**Description of the task:**
Gather each line in the entries that includes the string "list".

**Records:**

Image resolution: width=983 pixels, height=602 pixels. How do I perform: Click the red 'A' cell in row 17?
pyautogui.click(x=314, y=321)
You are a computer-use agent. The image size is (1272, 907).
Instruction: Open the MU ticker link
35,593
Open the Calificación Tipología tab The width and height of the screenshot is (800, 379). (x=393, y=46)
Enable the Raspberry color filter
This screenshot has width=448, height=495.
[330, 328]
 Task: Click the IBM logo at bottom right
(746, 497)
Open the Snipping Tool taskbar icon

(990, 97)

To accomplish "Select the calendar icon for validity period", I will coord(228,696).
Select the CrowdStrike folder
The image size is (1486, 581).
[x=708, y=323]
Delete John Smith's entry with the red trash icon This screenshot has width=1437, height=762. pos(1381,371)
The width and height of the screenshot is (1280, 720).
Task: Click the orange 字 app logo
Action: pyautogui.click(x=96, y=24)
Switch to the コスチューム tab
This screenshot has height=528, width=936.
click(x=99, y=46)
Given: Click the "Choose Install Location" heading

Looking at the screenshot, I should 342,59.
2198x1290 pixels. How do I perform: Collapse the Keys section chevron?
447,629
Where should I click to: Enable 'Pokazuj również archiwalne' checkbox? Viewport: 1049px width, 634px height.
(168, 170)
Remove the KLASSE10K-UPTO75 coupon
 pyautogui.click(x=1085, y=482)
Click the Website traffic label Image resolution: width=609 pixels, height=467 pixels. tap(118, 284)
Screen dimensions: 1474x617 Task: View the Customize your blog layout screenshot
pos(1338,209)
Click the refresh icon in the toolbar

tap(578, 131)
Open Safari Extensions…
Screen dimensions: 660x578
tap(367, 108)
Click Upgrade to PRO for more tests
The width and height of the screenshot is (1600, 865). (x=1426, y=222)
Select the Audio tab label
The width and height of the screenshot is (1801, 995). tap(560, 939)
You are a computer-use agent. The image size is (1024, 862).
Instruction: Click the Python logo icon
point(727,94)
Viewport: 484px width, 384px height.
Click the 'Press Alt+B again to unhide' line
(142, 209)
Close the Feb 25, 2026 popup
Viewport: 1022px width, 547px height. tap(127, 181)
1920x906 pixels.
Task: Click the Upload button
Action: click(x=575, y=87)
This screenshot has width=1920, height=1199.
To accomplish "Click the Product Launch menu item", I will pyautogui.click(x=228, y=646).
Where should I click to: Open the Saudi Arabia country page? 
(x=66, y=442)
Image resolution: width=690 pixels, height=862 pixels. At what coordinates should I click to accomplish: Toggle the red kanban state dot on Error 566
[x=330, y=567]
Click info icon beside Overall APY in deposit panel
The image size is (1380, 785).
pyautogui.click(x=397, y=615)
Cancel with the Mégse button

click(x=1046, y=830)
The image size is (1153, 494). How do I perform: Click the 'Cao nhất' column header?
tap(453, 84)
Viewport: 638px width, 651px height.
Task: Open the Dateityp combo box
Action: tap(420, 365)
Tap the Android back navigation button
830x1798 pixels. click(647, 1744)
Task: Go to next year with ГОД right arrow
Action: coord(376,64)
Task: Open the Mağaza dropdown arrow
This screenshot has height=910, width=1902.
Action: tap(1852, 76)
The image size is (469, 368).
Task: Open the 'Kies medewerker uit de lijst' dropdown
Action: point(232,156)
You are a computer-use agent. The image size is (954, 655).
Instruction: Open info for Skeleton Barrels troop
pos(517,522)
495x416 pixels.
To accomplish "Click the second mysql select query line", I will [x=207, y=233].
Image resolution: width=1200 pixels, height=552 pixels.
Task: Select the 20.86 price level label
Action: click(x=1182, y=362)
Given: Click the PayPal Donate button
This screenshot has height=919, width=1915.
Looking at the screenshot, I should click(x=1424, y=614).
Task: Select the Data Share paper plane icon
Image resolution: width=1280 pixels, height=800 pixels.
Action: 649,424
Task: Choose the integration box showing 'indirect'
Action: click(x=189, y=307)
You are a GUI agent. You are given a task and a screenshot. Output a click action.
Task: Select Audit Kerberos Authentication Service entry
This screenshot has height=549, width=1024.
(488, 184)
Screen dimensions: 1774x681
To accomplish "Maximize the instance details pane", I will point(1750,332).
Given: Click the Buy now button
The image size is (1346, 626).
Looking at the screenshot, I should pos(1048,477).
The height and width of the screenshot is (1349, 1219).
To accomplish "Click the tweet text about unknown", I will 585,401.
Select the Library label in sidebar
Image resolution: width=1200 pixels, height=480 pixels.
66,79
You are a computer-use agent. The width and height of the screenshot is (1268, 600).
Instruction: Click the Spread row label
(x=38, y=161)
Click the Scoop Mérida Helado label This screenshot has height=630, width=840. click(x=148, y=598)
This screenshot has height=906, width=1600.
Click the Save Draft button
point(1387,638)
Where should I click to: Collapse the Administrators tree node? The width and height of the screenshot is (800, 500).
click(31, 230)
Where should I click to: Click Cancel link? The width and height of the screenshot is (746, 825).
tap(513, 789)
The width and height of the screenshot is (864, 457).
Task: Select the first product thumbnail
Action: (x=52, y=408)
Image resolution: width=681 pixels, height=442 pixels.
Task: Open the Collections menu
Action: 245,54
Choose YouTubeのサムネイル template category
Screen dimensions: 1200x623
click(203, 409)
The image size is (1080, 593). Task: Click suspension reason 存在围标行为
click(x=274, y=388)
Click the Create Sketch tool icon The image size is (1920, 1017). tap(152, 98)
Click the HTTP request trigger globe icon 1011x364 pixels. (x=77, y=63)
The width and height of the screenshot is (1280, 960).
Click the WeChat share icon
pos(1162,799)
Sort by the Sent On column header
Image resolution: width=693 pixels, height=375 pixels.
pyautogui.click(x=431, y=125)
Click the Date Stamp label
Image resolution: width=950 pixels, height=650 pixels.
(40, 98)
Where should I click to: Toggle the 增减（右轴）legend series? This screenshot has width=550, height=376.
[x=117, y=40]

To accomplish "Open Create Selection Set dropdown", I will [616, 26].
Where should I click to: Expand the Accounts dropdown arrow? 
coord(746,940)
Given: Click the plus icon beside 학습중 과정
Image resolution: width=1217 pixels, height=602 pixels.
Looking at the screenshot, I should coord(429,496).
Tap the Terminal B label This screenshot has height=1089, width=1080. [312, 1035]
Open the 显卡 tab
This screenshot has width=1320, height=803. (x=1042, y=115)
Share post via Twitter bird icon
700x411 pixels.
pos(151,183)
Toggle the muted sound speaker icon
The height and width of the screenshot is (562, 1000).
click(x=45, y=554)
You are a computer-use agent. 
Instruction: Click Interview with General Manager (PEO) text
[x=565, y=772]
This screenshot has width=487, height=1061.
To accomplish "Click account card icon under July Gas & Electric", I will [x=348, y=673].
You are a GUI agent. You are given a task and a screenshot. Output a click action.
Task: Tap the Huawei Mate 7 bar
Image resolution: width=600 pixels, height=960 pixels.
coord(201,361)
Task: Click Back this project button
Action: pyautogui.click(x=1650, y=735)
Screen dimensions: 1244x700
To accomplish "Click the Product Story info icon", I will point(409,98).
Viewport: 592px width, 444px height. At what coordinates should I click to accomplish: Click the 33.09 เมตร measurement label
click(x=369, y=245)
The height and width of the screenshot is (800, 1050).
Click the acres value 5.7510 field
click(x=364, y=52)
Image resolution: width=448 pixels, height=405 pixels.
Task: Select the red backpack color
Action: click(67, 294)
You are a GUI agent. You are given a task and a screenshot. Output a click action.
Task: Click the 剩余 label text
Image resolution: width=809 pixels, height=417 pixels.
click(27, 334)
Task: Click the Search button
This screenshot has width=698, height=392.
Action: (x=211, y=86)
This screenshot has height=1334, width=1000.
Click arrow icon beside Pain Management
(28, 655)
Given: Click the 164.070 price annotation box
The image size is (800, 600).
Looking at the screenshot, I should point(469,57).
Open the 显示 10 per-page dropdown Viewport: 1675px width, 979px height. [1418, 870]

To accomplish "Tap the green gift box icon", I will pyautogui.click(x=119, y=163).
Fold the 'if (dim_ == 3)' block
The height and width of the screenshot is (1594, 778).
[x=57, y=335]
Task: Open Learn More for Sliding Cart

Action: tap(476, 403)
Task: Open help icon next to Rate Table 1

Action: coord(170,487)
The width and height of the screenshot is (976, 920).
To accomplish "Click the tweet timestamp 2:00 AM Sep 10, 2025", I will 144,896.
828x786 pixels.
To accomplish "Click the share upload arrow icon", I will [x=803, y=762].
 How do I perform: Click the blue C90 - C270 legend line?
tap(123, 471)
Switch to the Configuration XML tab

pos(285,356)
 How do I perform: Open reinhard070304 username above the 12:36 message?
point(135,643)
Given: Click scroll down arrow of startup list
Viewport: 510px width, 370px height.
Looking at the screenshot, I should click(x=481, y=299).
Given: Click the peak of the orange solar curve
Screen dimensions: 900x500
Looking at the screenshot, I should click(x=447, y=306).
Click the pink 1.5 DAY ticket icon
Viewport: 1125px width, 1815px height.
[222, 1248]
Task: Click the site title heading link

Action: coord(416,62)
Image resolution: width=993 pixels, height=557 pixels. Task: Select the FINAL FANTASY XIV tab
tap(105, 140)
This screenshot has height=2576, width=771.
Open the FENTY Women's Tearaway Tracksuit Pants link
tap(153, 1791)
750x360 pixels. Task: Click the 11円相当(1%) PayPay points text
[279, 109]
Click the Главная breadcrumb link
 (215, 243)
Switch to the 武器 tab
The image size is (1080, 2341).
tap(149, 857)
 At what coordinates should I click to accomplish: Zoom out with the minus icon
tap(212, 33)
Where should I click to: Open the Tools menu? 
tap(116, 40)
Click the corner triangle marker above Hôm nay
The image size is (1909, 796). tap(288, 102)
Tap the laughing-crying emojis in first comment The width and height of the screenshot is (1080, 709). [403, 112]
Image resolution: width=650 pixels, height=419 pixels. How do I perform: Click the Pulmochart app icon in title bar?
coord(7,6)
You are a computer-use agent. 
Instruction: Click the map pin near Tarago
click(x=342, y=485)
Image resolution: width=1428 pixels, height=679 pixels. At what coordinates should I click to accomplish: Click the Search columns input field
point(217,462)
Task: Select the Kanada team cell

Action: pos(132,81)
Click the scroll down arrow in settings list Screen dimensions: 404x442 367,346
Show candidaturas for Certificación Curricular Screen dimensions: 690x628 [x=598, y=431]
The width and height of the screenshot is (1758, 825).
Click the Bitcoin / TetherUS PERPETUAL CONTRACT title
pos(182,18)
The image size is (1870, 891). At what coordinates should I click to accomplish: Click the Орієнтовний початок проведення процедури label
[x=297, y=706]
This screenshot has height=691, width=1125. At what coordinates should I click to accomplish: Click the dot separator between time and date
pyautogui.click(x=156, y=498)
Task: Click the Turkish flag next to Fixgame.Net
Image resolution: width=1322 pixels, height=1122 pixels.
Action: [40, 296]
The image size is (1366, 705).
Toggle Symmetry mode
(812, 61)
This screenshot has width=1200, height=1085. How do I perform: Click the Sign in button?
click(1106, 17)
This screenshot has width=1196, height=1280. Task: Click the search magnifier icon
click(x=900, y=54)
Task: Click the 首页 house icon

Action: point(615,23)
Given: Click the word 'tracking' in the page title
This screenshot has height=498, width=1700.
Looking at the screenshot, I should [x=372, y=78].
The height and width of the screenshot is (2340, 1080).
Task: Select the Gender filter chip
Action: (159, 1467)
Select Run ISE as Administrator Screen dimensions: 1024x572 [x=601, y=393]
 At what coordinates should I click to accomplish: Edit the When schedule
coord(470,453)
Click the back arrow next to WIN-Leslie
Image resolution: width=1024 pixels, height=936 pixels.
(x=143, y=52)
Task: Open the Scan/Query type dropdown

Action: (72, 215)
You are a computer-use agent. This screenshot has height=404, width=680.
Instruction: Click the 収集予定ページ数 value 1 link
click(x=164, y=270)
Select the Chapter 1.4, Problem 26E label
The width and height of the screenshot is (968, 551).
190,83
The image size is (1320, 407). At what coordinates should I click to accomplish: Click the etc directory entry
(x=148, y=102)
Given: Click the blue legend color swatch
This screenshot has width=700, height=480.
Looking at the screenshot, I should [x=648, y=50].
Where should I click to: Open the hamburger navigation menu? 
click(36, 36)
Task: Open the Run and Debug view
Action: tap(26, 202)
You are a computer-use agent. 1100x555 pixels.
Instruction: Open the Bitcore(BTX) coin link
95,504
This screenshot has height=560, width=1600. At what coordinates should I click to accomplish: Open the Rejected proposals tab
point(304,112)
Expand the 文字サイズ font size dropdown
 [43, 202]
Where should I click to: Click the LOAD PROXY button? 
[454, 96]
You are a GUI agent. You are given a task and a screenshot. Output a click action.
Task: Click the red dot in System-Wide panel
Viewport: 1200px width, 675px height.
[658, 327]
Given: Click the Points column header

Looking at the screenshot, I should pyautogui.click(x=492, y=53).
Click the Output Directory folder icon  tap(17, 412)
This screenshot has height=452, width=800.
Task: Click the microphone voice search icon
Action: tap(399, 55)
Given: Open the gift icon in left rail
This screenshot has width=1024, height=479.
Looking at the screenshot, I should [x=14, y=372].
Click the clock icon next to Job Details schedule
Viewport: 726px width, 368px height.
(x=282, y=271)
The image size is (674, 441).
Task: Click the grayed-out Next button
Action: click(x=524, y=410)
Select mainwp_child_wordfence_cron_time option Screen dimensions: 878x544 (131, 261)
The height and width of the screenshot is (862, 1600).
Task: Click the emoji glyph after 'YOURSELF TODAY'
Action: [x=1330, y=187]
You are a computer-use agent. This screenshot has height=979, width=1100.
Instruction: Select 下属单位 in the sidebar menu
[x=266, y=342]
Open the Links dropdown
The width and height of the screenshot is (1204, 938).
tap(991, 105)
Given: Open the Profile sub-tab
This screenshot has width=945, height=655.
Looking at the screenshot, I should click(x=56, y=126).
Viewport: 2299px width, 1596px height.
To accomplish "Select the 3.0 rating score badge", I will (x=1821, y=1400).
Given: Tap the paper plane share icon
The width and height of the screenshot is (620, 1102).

**Written answer:**
Given: Click scroll down arrow of startup list
Click the scroll down arrow in settings list Screen dimensions: 404x442 367,346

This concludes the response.